In Martin Wallace’s excellently crafted empire building boardgame, Struggle of Empires, I experience something I don’t usually experience in a boardgame: regret. Not the kind of regret you get for buying a game and having it turn out terrible, but regret for taking part vicariously in imperialism. I’ve played many civilization builders. I’ve been part of countless virtual atrocities. But Struggle of Empires uses a few key pieces to really frame the historical context. It gives me pause as I consider the ethics, or lack thereof, of the rise of the European empires.
After the jump, the ethics of cardboard atrocities
Struggle of Empires is an empire builder set in the eighteenth century, designed by Martin Wallace and released in 2004. Wallace is a fairly prominent designer known for the industrial revolution economic game Brass, deck builder war game A Few Acres of Snow, and the Cthulhu/Neal Gaiman mash up A Study in Emerald.
Like Endeavor, this game puts the dark specter of slavery and native exploitation front and center. The big empires (players) are playing a territorial control game across the globe, but small neutral tokens pay the biggest price as they’re gobbled up and replaced with imperial markers. For markers labeled ‘pop’, you ship some of your population there to establish a colony. You are simply taking over some relatively empty space for the greater good of your empire. But it never stays that simple. Instead of the rare pop markers, you’re more likely to encounter a number indicating that control can only be established through military force. Indigenous peoples are being brushed aside as imperial ambition is fulfilled. There are also ‘slave’ markers. All you have to do is have a navy off of Africa and you can take that marker at no more cost to your empire than the action. But you know exactly what is happening with that action. Part of your empire is building on human exploitation. A simple word, a simple mechanic. But it speaks volumes.
Struggle of Empires sticks to its guns when it presents imperialism in all its dark glory. But there is a little ahistorical wiggle room. The empires aren’t locked into their traditional roles. England is not the default sea power and you may see the Russian East India company. You can pick up attribute tiles that give the controlling empire a little something extra. From press gangs allowing faster recruitment of navies to merchant companies providing extra income, it’s another perfectly abstract yet wonderfully thematic Wallace mechanic.

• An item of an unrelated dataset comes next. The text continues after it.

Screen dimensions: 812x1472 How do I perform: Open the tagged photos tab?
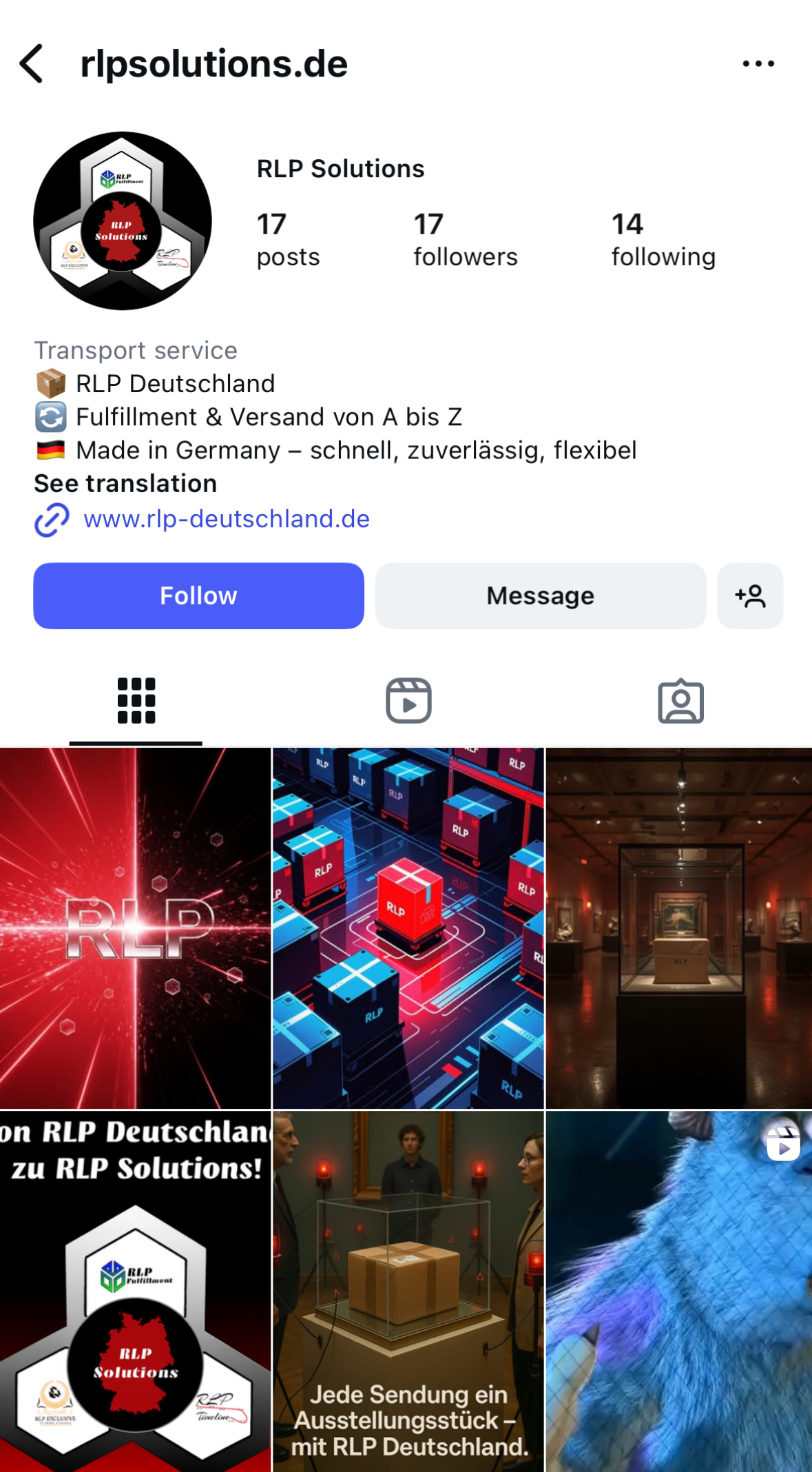pos(680,701)
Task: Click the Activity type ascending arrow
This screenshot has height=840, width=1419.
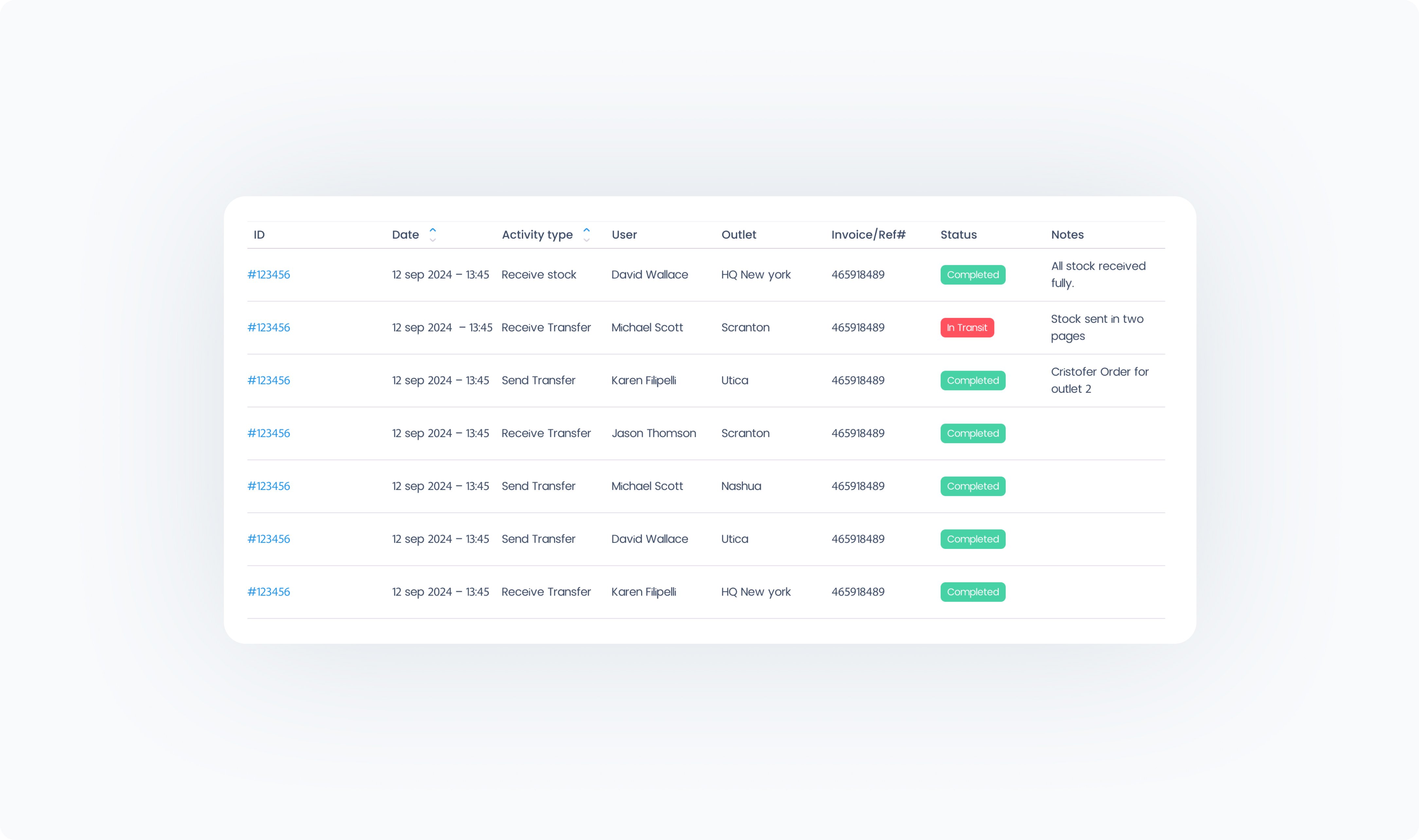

Some of the special tiles include tactics such as a fighting withdraw or surprise attacks. But among those tiles are consequences of imperial ambition. If a player cannot wrest control away from another empire directly they can spend an action to have pirates do the job. If the pirates are successful the losing empire no longer counts their marker until the pirates are defeated. There is also a slave revolt which is stronger than the pirates and also denies a losing empire control. A small justice against imperial greed.
Revolution and unrest is also a prime concern. If an empire is short on money they can always gain money in exchange for unrest points. These don’t do anything until the end of the game. Any player having more than twenty is considered to have collapsed in revolution and the remaining players with the highest unrest take a penalty to victory points. Unrest is also gained whenever a military loss is taken. The only way to lose unrest is by taking the government reform tiles and when those are depleted you are stuck. It’s nice to see a mechanism for empires to reform.
I love this game. I love that even when I stand victorious I’m thinking about the choices I made on a level I don’t usually consider. In Struggle of Empires, Wallace has made a great system that finds the right balance of complexity and momentum. Decisions are outwardly simple but have meaningful consequences, and the ugly side is right there the whole time, providing historical context that may be otherwise lost on the players. I still strive to do well and have the ‘best’ empire at the end, but I’m glad that context is there. This is more than just marching armies around. There is a far greater cost. With wonderfully simple mechanics, Wallace complicates empire building in the best way.